Benchmarking reveals the superiority of nucleic acid foundation models in predicting lncRNA coding potential.

BACKGROUND: A subset of long noncoding RNAs (lncRNAs) contains short open reading frames and can encode functional micropeptides. However, identifying these coding lncRNAs (codlncRNAs) remains challenging due to weak coding signals, short peptide products, and heterogeneous evidence across databases. Existing computational tools lack unified benchmarks, and the utility of nucleic acid foundation models for this task remains unclear. RESULTS: We construct the first multi-species, evidence-stratified benchmark for codlncRNA prediction and systematically characterized codlncRNAs across molecular dimensions. CodlncRNAs consistently exhibited transitional features between mRNAs and untranslated lncRNAs in sequence, structural, and physicochemical properties. Using this benchmark, we evaluate 12 classical tools and 4 foundation models. Classical methods show limited zero-shot performance, whereas RNA-FM, RiNALMo, and DNABERT-2 achieve substantial gains after fine-tuning. Notably, DNABERT-2, trained solely on DNA, performs competitively or even superior to RNA-specific models. An ensemble framework integrating foundation and classical models further improves robustness and has been deployed as an accessible web server.
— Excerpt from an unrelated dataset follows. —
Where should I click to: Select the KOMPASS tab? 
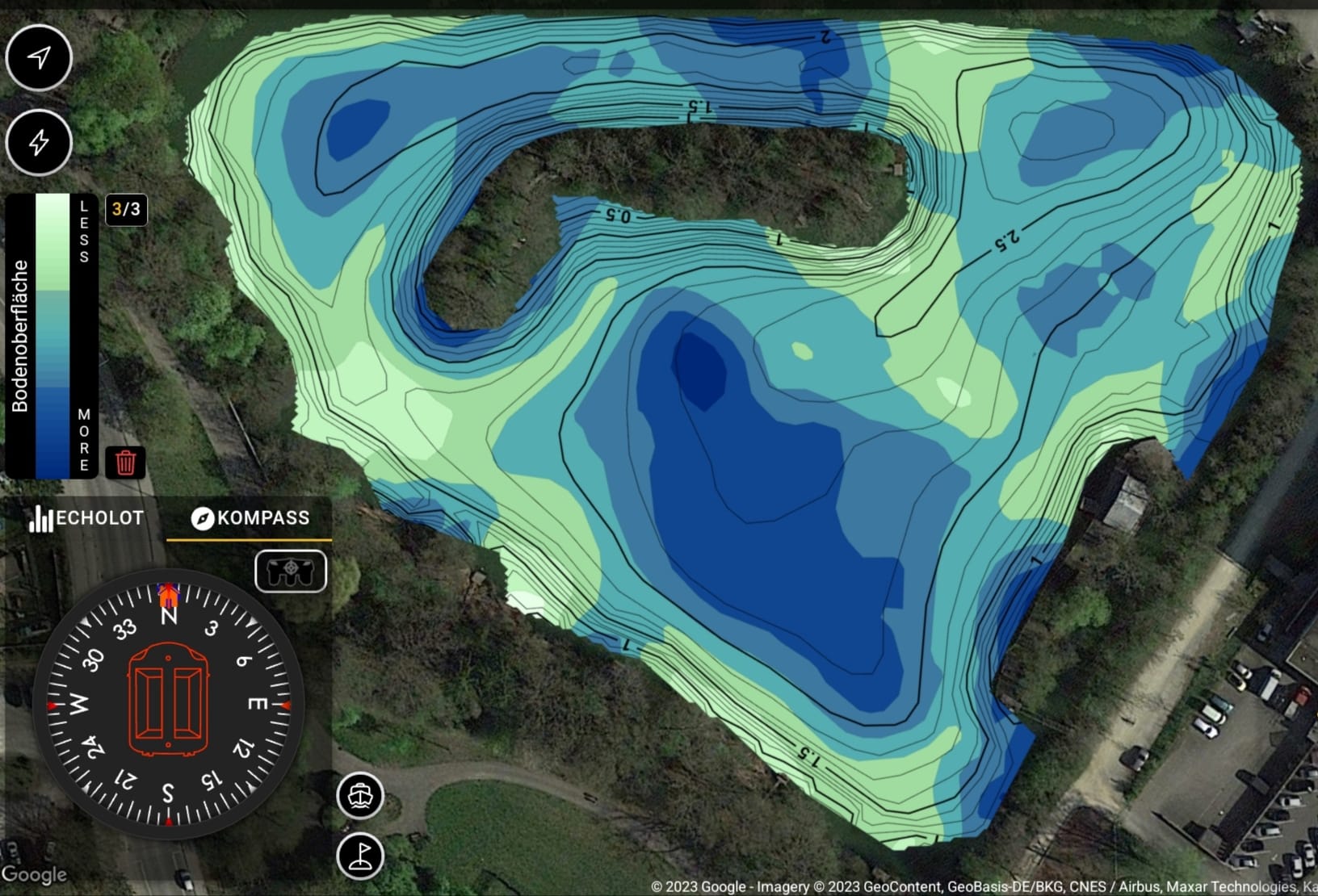click(x=250, y=518)
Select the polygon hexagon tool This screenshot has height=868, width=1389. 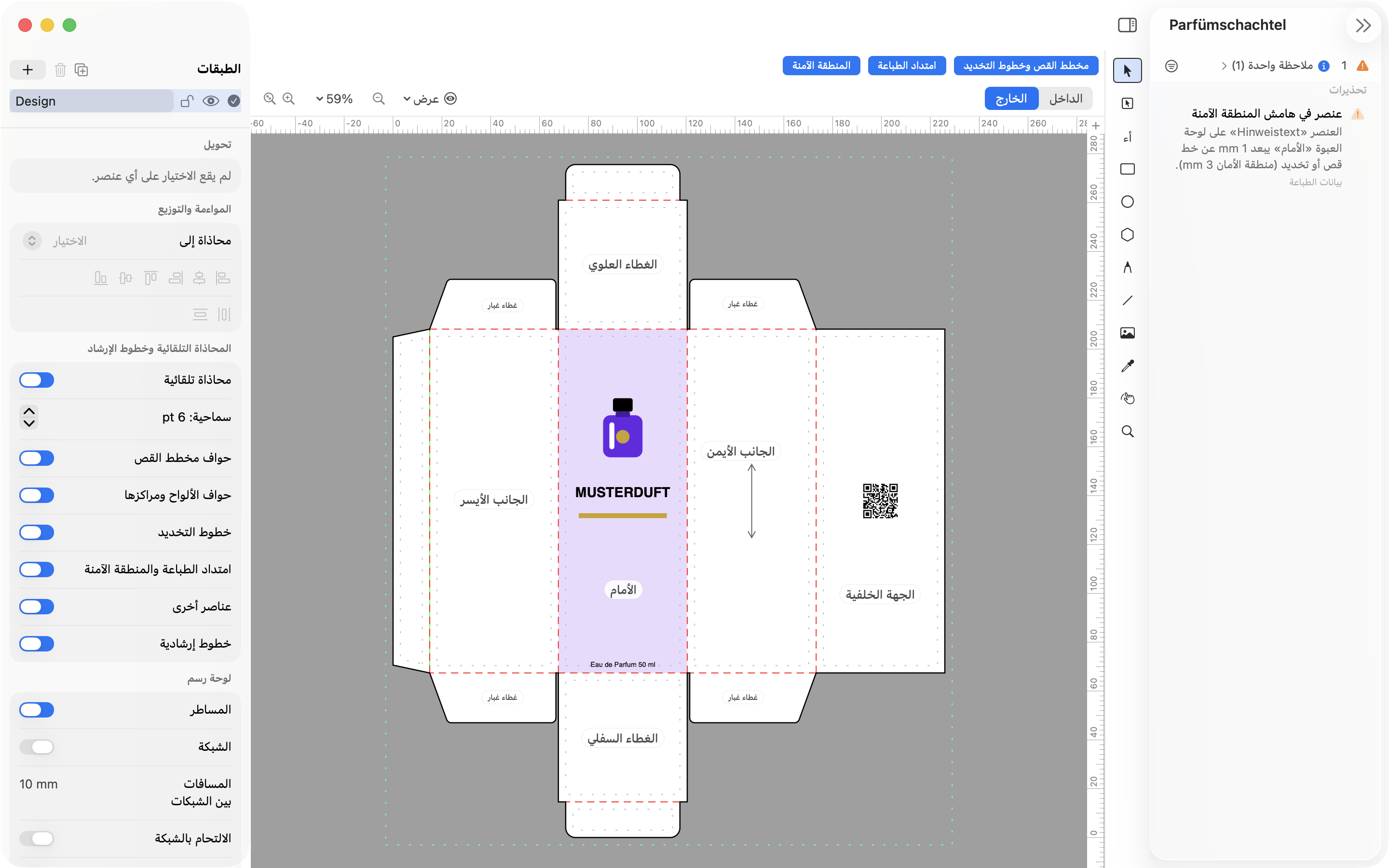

CONCLUSIONS: Our study establishes the first benchmark for codlncRNA prediction, delineates their distinctive transitional molecular profile, and supports the utility of nucleic acid foundation models for codlncRNA prediction within the current benchmark scope. Moreover, the proposed framework provides a practical, scalable computational foundation for micropeptide discovery and RNA functional characterization.